## Directions:
Return the passage of the "American Idol" commentary that runs between "It is also worth" and "so few answers.", inclusive, copied word for word.

***** Selected text *****

It was interesting to see the show grab the ringer issue by the horns this year, in the case of Joanna Pacitti, the girl who we were instantly informed had had an A & M recording contract.  (Actually the full story of her background is much more extensive than that.)  It is likely that the show is attempting to spare Joanna the ordeal endured by the greatest performer in “Idol” history, Carly Smithson, who came under brutal attack when her recording past dripped out after she had been accepted to the show.

I for one am of the belief that having had a past in the industry — especially one that includes disappointments and setbacks — makes an Idol’s story all the richer, and the redemption all the sweeter, if one is willing to cast aside the fairy tale that no one who auditions had ever been heard singing outside their shower before.  I would go further and say that “Idol” eligibility should be opened up to everyone; that “American Idol,” the biggest form of entertainment in the universe, should be about finding the best living singer to make a star — either a new or a reborn one.  When selecting  our singing dictator we should have all options at our disposal; if David Lee Roth and Suzanne Vega, looking to revive their careers, want to throw their hats in the ring, let them.  They must know that should they lose to a bank teller from Nebraska, they will never be able to show their faces at Clive Davis’ house again, but that is the chance they take and bully to them if they are willing to risk it all.

More important, however, these audition episodes are the starting point for a national conversation about sanity — specifically, our attempt to define where is the line between insanity and mere self-delusion. If people are merely narcissistic, but their narcissism is so deep that it blinds them to the fact that they are about to humiliate themselves before tens of millions, doesn’t that narcissism become an actual handicap?  If people are so in love with themselves that they are able to degrade themselves unwittingly on such a grand scale, what else are they capable of?  Thinking a red traffic light has no right to talk to them?  Believing God will protect them from the rain during a hurricane and going outside naked?

It is also worth examining — if we produce this many dangerous narcissists and Simon Cowell is only able to set straight a few dozen of them each season — what society is doing about the millions of others who walk the streets — among us!– smiling coyly to themselves knowing that their vocal prowess destines them to superstardom?  How many hours of productivity does the nation lose each day to these people?  And if the Obama administration is serious about addressing the root causes of ills of American society, can it afford to look away from this problem?  Can’t our new president at least ask his surgeon general to step in and declare where stands the clinical line between comically thinking you are a good singer and being actually ill?

So many questions as “American Idol” holds a mirror to our society.  Many questions, and yet, so few answers.

***** Data shown *****

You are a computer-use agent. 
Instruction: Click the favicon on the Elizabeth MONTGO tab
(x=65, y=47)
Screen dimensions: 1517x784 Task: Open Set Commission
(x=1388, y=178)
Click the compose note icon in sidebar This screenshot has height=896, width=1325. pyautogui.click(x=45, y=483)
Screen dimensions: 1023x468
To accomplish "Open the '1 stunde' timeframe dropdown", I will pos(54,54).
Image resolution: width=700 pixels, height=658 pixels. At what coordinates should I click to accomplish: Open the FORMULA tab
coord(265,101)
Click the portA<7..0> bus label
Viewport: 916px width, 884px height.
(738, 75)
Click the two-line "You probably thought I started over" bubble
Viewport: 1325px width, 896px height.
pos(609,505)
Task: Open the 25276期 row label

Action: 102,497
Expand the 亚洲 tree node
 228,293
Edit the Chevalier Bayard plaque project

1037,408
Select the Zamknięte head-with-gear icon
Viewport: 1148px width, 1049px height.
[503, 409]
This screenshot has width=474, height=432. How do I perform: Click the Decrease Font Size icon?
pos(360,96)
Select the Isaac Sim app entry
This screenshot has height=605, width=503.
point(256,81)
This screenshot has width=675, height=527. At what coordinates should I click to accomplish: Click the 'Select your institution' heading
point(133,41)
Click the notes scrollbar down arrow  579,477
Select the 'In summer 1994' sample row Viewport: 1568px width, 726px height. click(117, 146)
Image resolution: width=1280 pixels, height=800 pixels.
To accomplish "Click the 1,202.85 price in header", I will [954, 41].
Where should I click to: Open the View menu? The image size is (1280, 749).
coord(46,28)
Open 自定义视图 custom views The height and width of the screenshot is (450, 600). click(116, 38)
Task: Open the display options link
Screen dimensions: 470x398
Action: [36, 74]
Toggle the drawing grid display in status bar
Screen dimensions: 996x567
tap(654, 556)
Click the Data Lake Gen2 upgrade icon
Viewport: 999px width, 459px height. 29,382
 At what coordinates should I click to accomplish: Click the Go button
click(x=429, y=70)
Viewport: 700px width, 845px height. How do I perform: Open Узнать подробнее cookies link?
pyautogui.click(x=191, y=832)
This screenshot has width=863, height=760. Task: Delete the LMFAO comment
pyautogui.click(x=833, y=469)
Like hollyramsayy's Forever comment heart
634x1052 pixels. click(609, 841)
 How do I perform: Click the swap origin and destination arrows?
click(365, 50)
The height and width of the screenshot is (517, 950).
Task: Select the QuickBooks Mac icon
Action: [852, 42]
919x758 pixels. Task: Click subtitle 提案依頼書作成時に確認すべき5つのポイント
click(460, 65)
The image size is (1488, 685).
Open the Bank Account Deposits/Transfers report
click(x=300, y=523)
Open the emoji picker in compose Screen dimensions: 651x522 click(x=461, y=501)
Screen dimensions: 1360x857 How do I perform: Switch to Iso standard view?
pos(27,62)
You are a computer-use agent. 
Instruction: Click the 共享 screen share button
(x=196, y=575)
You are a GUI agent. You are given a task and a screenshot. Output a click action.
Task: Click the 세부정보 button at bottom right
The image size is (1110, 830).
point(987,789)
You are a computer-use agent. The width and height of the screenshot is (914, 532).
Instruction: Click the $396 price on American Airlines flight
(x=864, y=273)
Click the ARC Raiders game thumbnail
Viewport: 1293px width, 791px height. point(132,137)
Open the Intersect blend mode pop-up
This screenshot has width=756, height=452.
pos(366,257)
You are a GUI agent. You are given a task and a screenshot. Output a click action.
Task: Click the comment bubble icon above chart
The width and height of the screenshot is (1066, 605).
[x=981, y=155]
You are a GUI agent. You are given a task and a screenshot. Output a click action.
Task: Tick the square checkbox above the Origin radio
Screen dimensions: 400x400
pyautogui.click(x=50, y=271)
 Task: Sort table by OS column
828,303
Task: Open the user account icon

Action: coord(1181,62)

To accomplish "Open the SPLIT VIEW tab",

*****

## Solution to this task:
It is also worth examining — if we produce this many dangerous narcissists and Simon Cowell is only able to set straight a few dozen of them each season — what society is doing about the millions of others who walk the streets — among us!– smiling coyly to themselves knowing that their vocal prowess destines them to superstardom?  How many hours of productivity does the nation lose each day to these people?  And if the Obama administration is serious about addressing the root causes of ills of American society, can it afford to look away from this problem?  Can’t our new president at least ask his surgeon general to step in and declare where stands the clinical line between comically thinking you are a good singer and being actually ill?

So many questions as “American Idol” holds a mirror to our society.  Many questions, and yet, so few answers.